7. Excuses for Non-Performance
- 7.1. Seller shall not be liable for any delay or failure to perform its obligations under the Agreement due to any cause beyond its reasonable control, including, but not limited to, acts of God, natural disasters, pandemics, epidemics, war, terrorism, civil unrest, labor disputes, or shortages of raw materials or transportation ("Force Majeure Event").
- 7.2. In the event of a Force Majeure Event, Seller's time for performance shall be extended for a period equal to the duration of the Force Majeure Event. Seller shall promptly notify Buyer of any such delay and its expected duration.
8. Governing Law & Dispute Resolution
- 8.1. The Agreement and the rights and obligations of the parties hereunder shall be governed by and construed in accordance with the laws of the State of California, without regard to its conflict of laws principles.
- 8.2. Any dispute, controversy, or claim arising out of or relating to the Agreement, or the breach, termination, or validity thereof, shall be resolved by binding arbitration, administered by the American Arbitration Association in accordance with its Commercial Arbitration Rules. The place of arbitration shall be San Francisco, California. The language of the arbitration shall be English.
- 8.3. Notwithstanding the foregoing, either party may seek injunctive relief or other equitable remedies from any court of competent jurisdiction.
9. Compliance with Laws
- 9.1. Each party shall comply with all applicable laws, regulations, and ordinances relating to the performance of its obligations under this Agreement, including but not limited to:
- a) Export control laws and regulations;
- b) Anti-corruption and anti-bribery laws;
- c) Data protection and privacy laws;
- d) Environmental protection laws;
- e) Consumer protection laws.
- 9.2. Buyer shall be responsible for obtaining any necessary licenses, permits, or approvals required for the import, use, or resale of the Goods in Buyer's jurisdiction.
10. Intellectual Property
- 10.1. All intellectual property rights in the Goods, including but not limited to patents, trademarks, copyrights, and trade secrets, shall remain the sole and exclusive property of Seller or its licensors.

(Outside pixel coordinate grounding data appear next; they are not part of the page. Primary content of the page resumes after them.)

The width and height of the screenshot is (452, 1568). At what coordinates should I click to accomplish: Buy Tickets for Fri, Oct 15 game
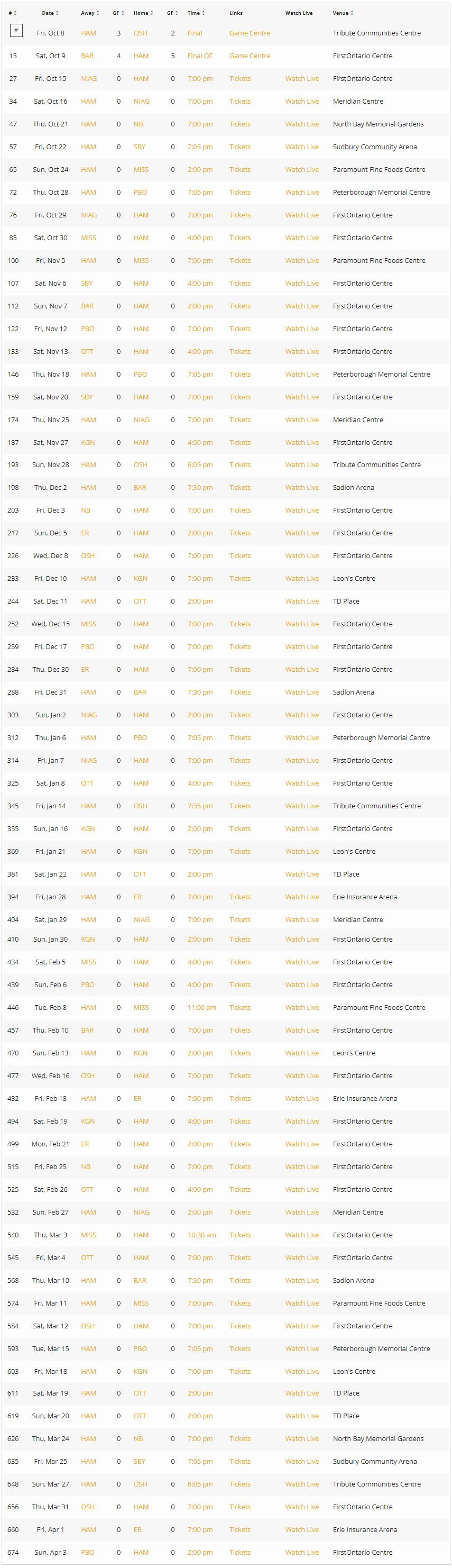click(239, 78)
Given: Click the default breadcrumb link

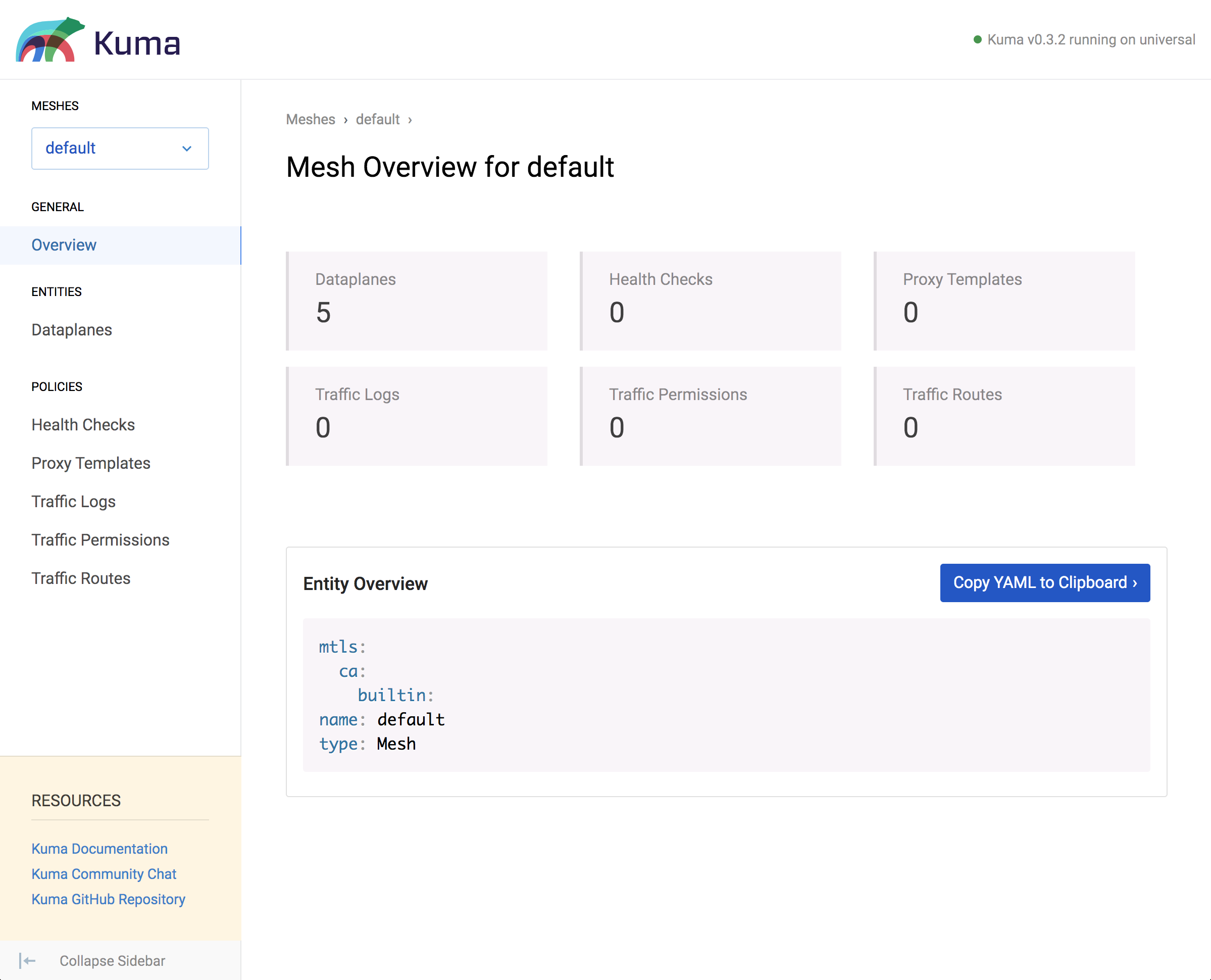Looking at the screenshot, I should (378, 120).
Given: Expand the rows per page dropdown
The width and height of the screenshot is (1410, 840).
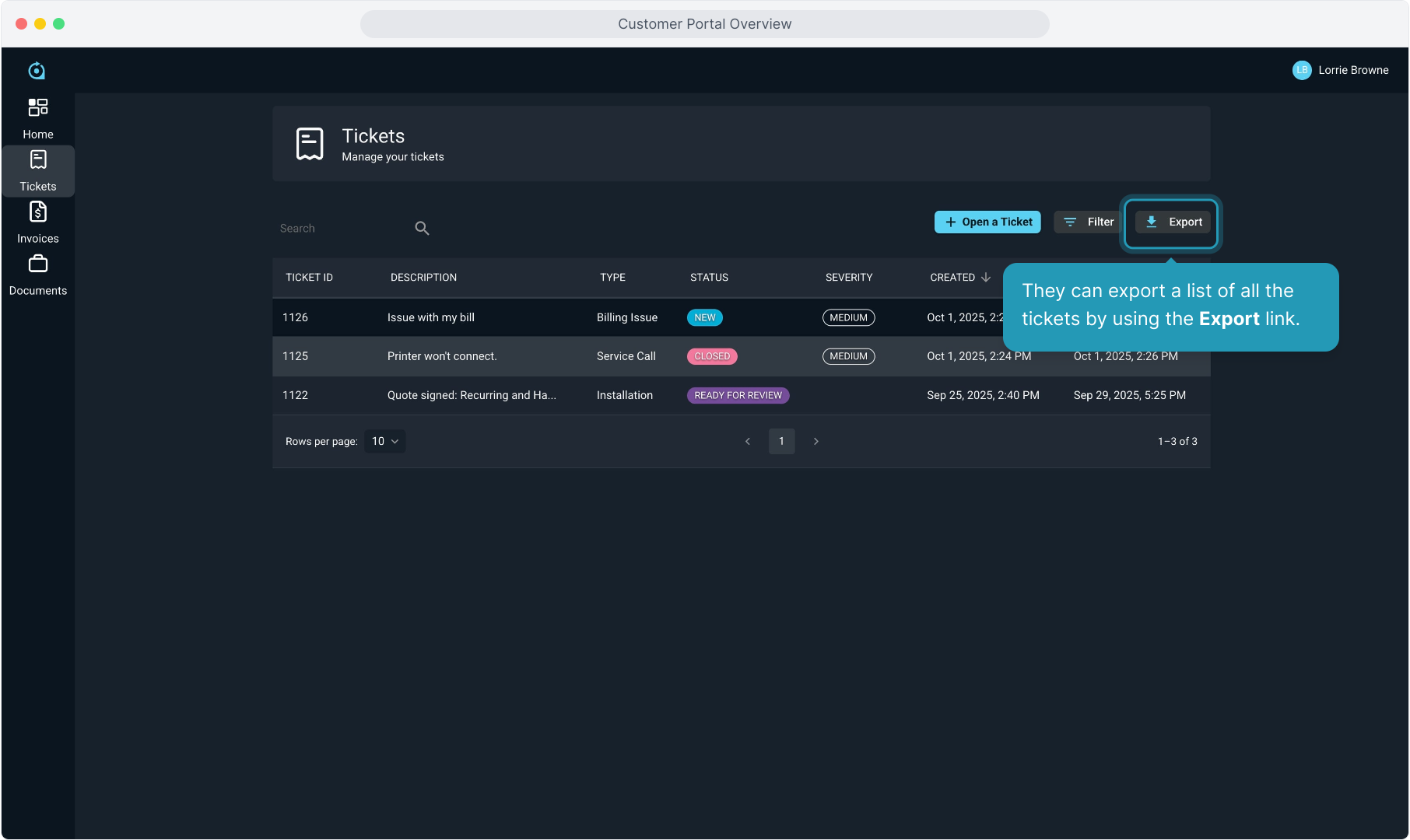Looking at the screenshot, I should tap(385, 441).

- 10.2. Buyer shall not reverse engineer, decompile, or disassemble the Goods, or create derivative works based on the Goods, without Seller's prior written consent.
11. Confidentiality
- 11.1. Each party shall maintain the confidentiality of any proprietary or confidential information disclosed by the other party in connection with this Agreement, and shall use such information only for the purposes of performing its obligations under this Agreement.
- 11.2. This confidentiality obligation shall survive the termination or expiration of this Agreement for a period of five (5) years.
12. Miscellaneous
- 12.1. Buyer may not assign or transfer the Agreement, in whole or in part, without the prior written consent of Seller. Any attempted assignment in violation of this provision shall be null and void.

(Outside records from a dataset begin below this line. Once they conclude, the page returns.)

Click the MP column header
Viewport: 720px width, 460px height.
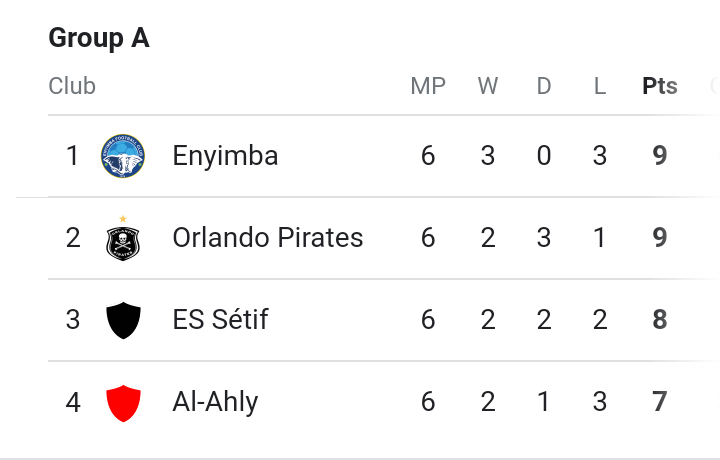(428, 86)
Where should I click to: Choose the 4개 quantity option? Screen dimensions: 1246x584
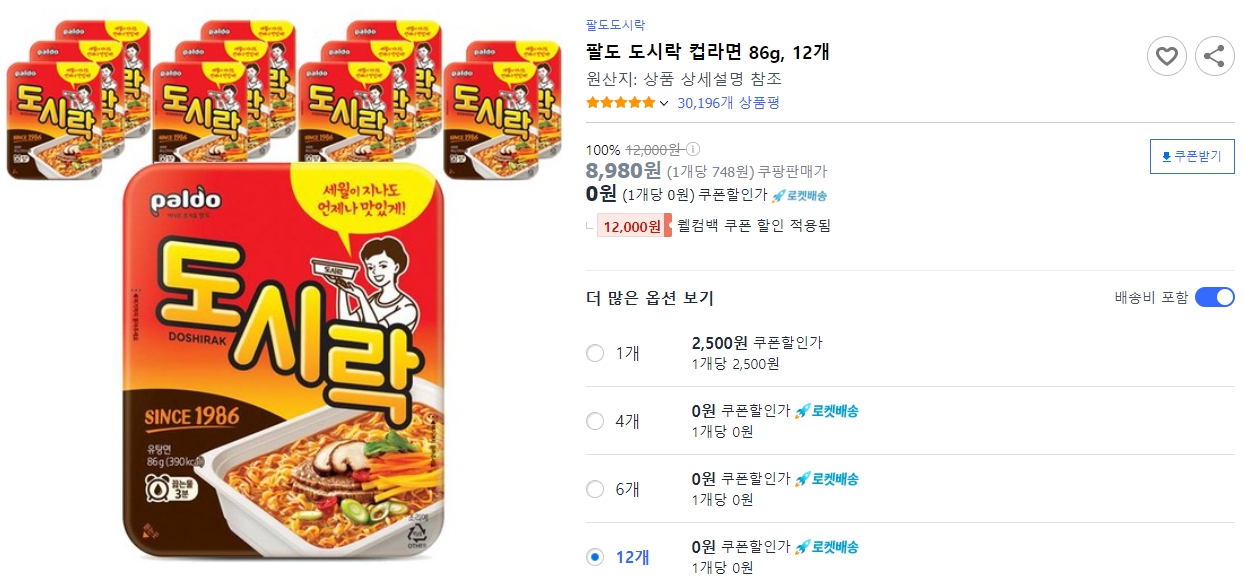[x=596, y=421]
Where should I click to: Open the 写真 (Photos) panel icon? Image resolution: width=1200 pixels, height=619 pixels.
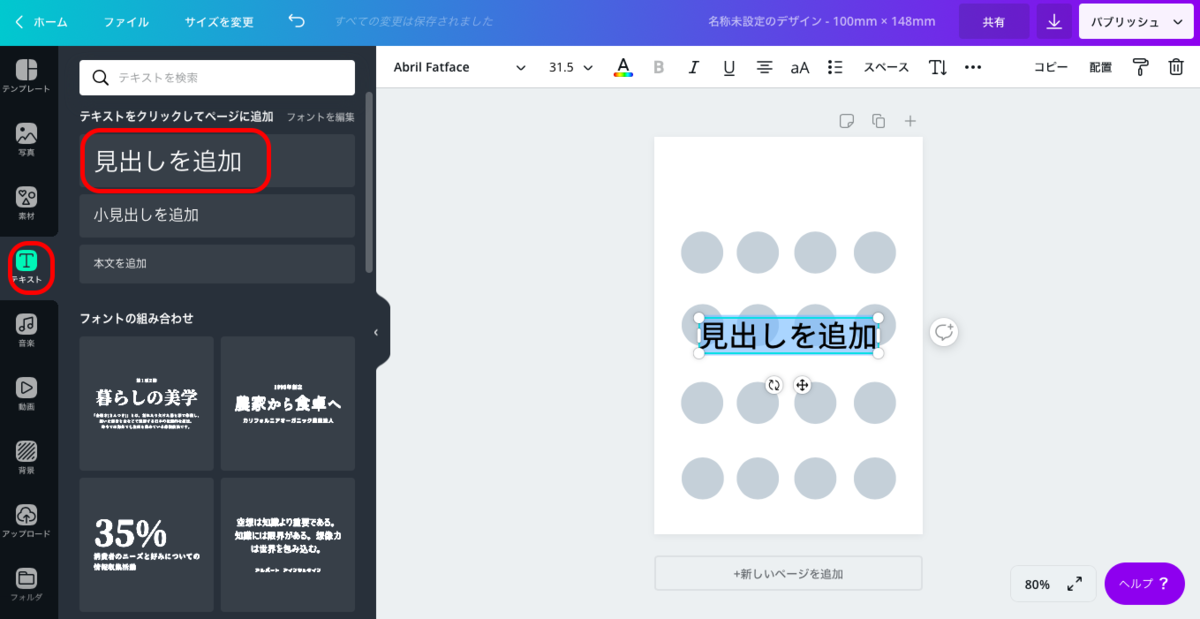[28, 134]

- 12.2. The failure of either party to enforce any provision of the Agreement shall not be construed as a waiver of such provision or the right of such party to enforce each and every provision.
- 12.3. If any provision of the Agreement is held to be invalid or unenforceable, the remaining provisions shall continue in full force and effect, and the invalid or unenforceable provision shall be replaced with a valid and enforceable provision that most closely approximates the intent of the original provision.
- 12.4. Any notice required or permitted under this Agreement shall be in writing and shall be deemed given when delivered personally, by email (with confirmation of receipt), or by certified mail, return receipt requested, to the address specified by the receiving party.
- 12.5. This Agreement may be executed in counterparts, each of which shall be deemed an original, but all of which together shall constitute one and the same instrument. Electronic signatures shall be deemed to be original signatures for all purposes.
- 12.6. The headings in this Agreement are for convenience only and shall not affect its interpretation.